Saat ini, ada 7 jenis spesis Kima di dunia yang dikenal dan kemungkinan akan bertambah menjadi 8 spesis dengan adanya kandidat spesis baru di perairan Toli-toli ini. Spesis Kima yang baru diteliti ini dinamakan Tridacna Kimaboe. Kimaboe merupakan gabungan bahasa yang berarti Kima – Boe, Boe adalah bahasa lokal suku Bajoe yang mendiami perairan Toli-toli berarti besar.
Kandidat spesis baru Kima ini ditemukan dalam lingkungan habitat konservasi taman laut Kima di Toli-toli. Penemuan ini merupakan sebuah berita yang menggembirakan dan sekaligus menjadi kebanggaan tersendiri bagi seluruh pengelola konservasi Kima Toli-toli. Hal ini membuktikan bahwa Konservasi Kima di Toli-toli bukan sekedar lahan konservasi biasa.

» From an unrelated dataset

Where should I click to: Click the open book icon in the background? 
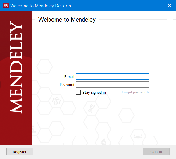point(138,136)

Penelitian ilmiah yang dilakukan ahli Biologi Australia ini berpotensi mengangkat popularitas taman laut Toli-toli di mata dunia internasional.

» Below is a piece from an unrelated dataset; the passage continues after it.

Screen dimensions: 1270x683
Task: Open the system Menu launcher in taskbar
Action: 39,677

Sejak pertama kali di buka pada tahun 2010, lahan konservasi taman laut Toli-toli hanya dipandang sebelah mata oleh pemerintah dan lembaga-lembaga penelitian ilmiah antara lain LIPI (Lembaga Ilmu Pengetahuan Indonesia). Hasil penelitian ilmiah John Lucas ini dipastikan bisa menempatkan taman laut konservasi Kima Toli-toli sebagai salah satu lahan konservasi biota laut yang patut diperhitungkan.
Uraian singkat hasil penelitian Prof. John Lucas menjelaskan bahwa spesies keluarga kima adalah bivalvia yang memiliki keunikan jaringan mantel dimana mereka mendapatkan banyak nutrisi. Mereka terkait dengan terumbu karang.

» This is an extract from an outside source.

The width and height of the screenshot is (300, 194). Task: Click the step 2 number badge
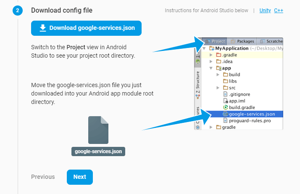[x=18, y=11]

Spesies Kima yang diduga jenis baru ini, pertama kali ditemukan oleh Buduha. H.N, hasil temuannya ini kemudian dikirim ke Professor John Lucas di Australia karena LIPI tidak merespon hasil temuan tersebut. Ahli Biologi ini kemudian melakukan aktifitas penelitian spesies yang dikirim itu mulai pada bulan November 2012 hingga Mei 2013. Dari hasil penelitiannya, ia menyimpulkan bahwa spesies kima ini merupakan kandidat baru.
Kemungkinan ini terjadi disebabkan oleh proses alami di kawasan global keanekaragaman terumbu karang yang maksimum, di sekitar pulau Labengki, Sulawesi Tenggara. Jenis Kima ini ditaksir terbesar kedua dari jenis spesies kerang raksasa yang dikenal. Kelompok yang relatif kecil dari 20 kerang diukur memiliki panjang kerang maksimum 55,5 cm dan rata-rata 50 cm. Tidak ada ukuran kecil yang ditemukan dalam populasinya.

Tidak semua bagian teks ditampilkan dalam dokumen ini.